■ **What is needed**:
Find each line below that includes "checkbox", then copy it.

■ **Information supplied**:

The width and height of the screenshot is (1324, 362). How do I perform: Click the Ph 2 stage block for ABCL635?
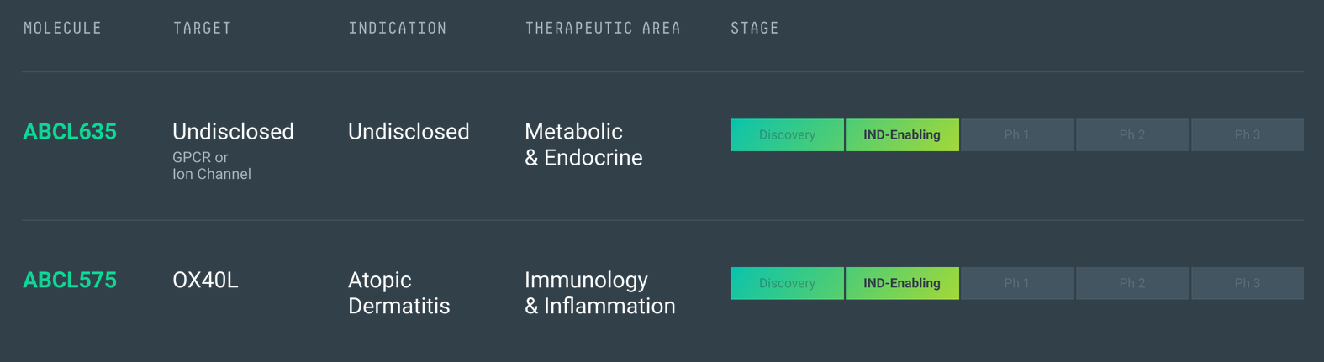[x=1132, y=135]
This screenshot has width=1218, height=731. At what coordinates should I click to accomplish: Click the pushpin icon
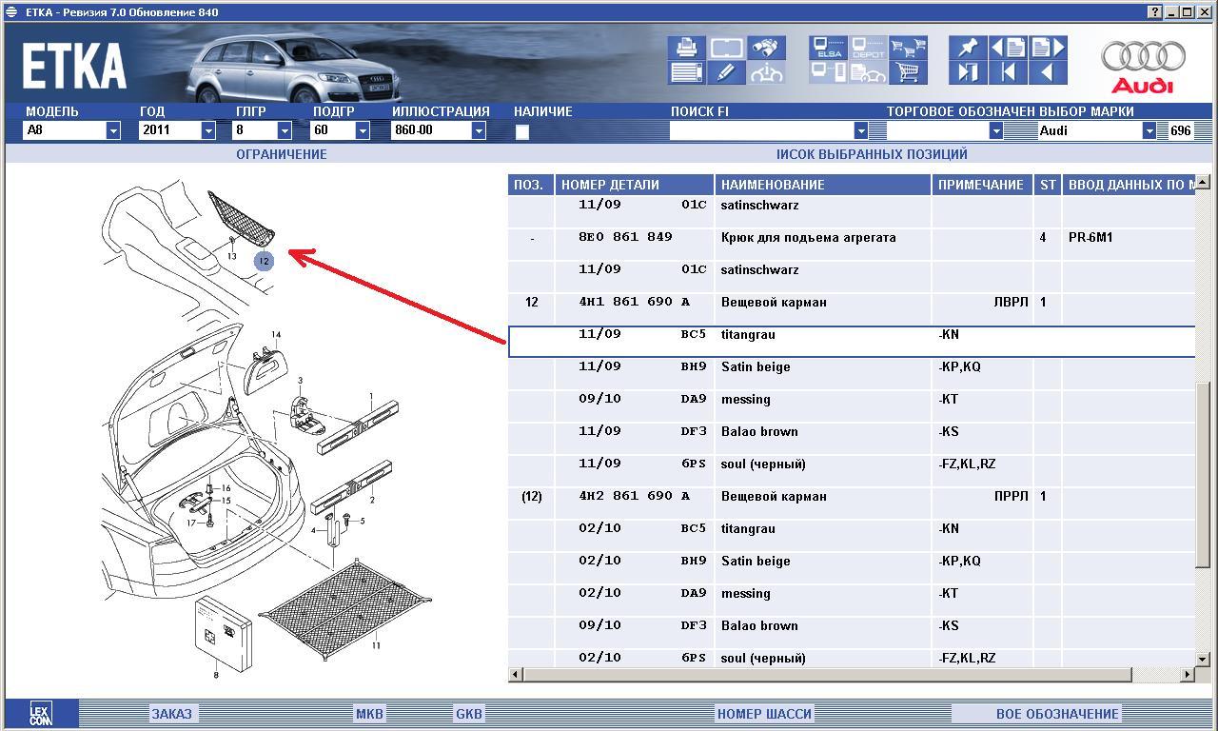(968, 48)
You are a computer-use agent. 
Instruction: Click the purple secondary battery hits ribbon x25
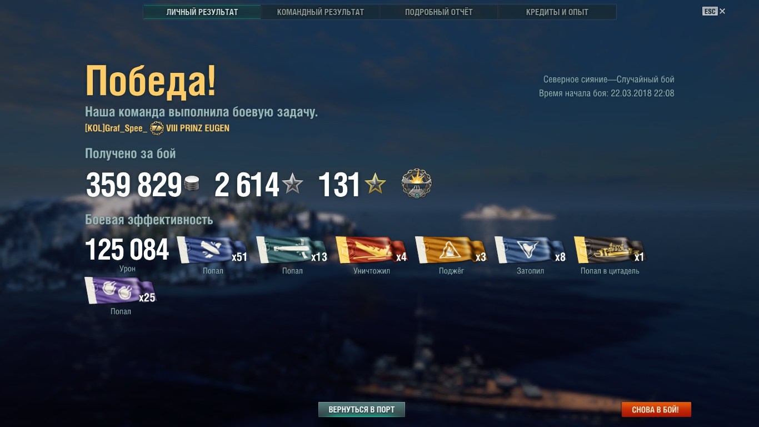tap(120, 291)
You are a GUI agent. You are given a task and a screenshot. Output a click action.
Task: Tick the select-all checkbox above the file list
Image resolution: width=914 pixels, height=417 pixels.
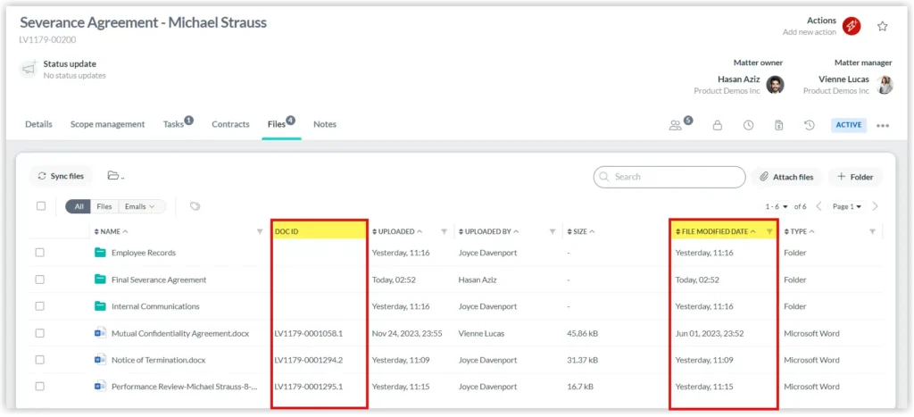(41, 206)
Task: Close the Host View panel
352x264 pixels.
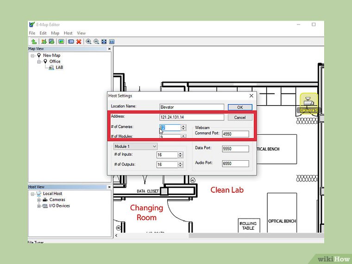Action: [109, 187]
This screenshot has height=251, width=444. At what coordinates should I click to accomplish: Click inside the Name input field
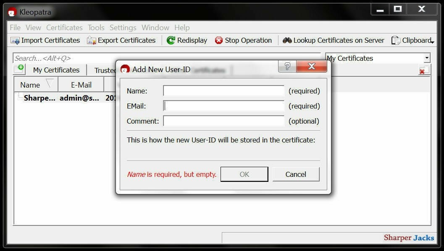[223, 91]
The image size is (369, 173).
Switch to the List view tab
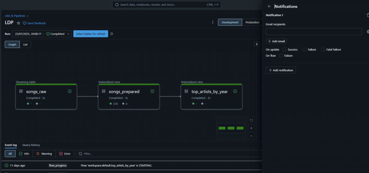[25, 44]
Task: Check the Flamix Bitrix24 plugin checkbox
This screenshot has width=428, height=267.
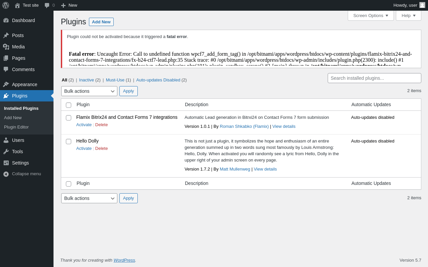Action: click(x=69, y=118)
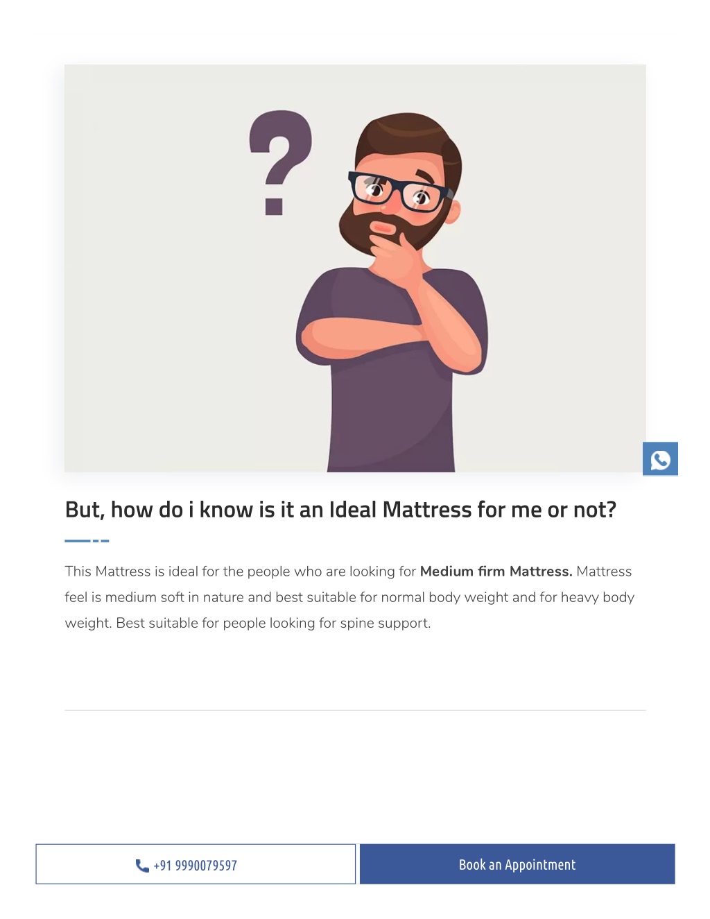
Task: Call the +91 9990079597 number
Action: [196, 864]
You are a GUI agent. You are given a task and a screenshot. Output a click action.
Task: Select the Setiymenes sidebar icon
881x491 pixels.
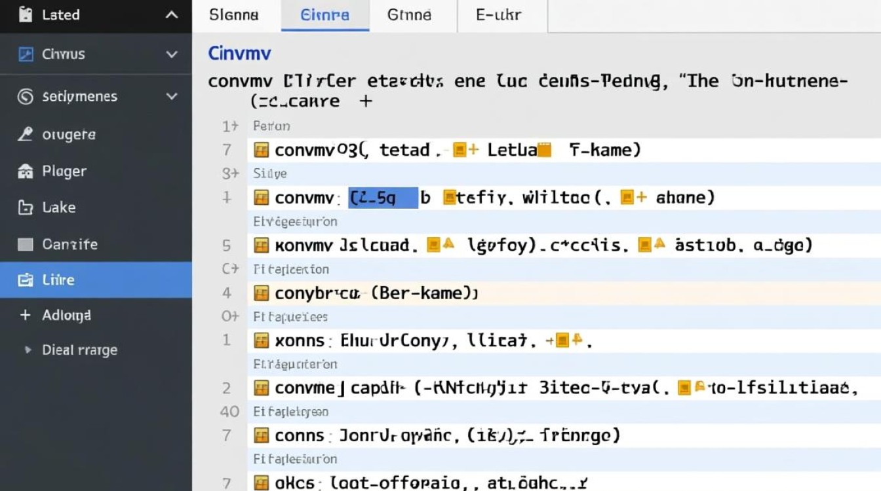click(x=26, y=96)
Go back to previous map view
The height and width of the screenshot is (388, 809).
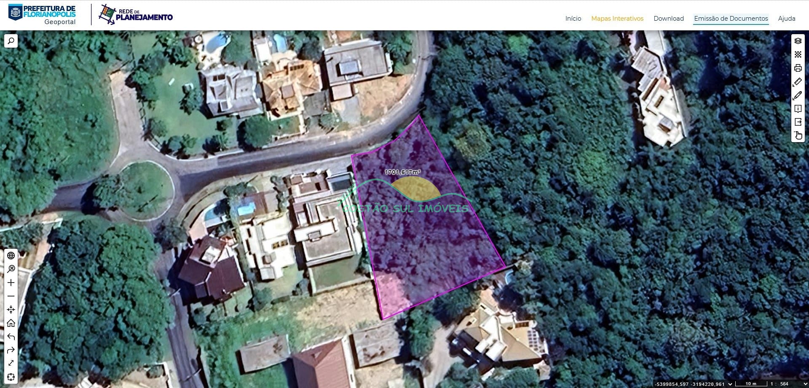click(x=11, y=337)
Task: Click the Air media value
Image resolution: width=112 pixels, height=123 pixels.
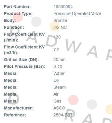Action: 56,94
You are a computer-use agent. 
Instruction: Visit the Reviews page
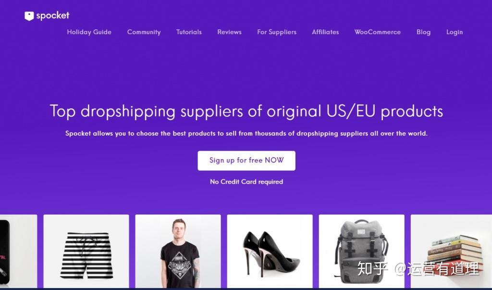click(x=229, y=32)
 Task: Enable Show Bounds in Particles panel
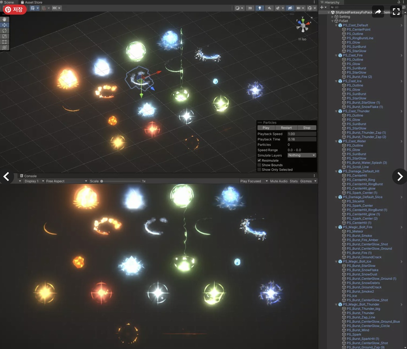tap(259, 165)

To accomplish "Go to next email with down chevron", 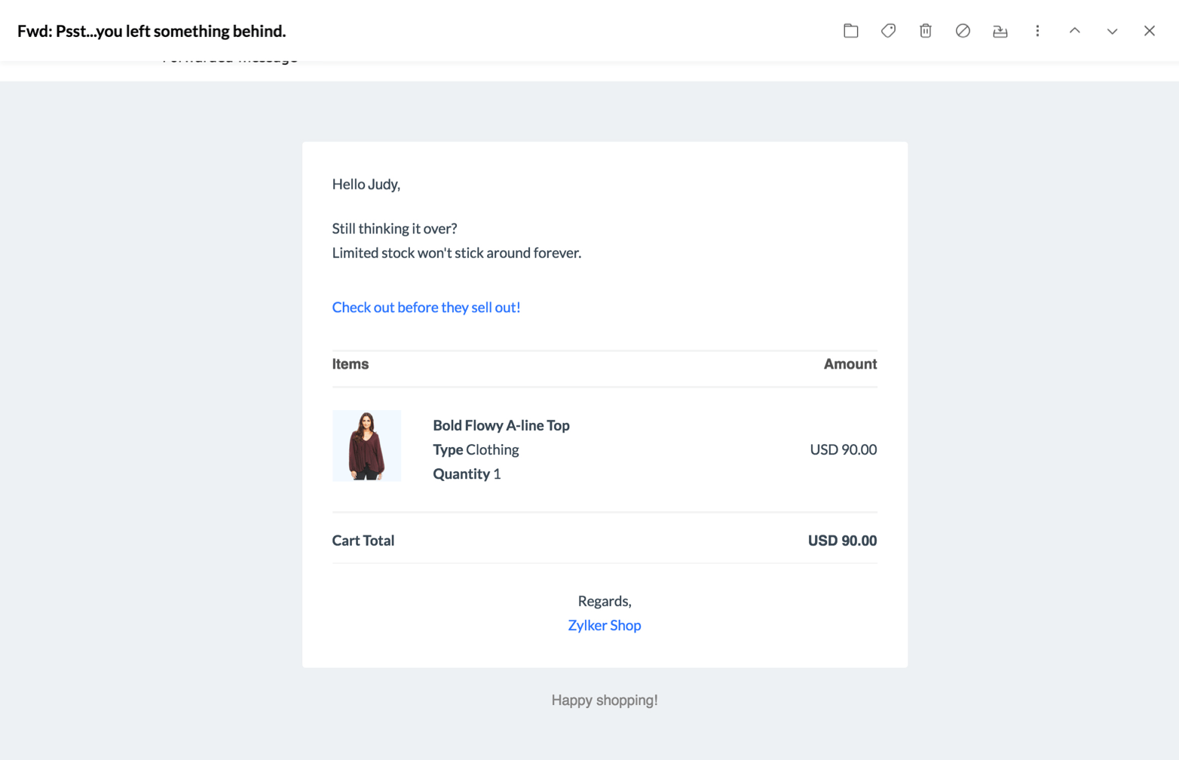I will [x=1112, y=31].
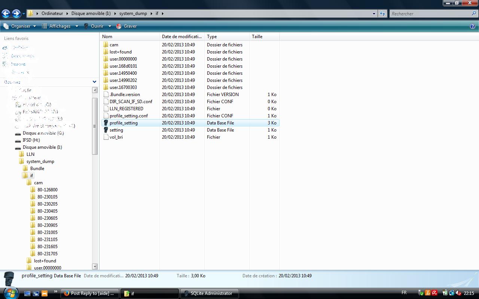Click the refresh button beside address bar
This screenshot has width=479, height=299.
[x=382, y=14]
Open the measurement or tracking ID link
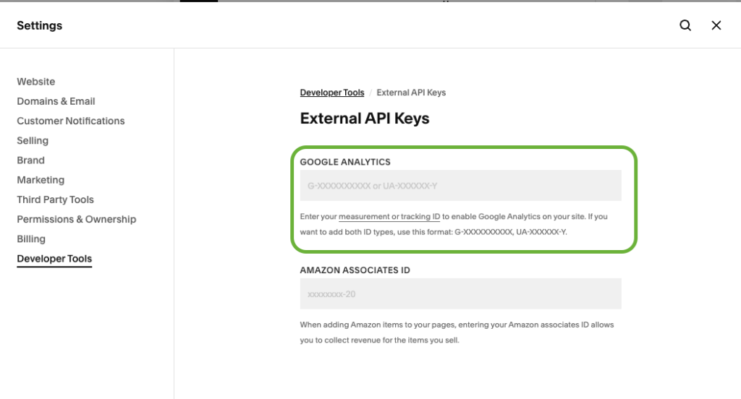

■ **Exercise response**:
Task: Tick the select-all checkbox above the file list
Task: Check the Flamix Bitrix24 plugin checkbox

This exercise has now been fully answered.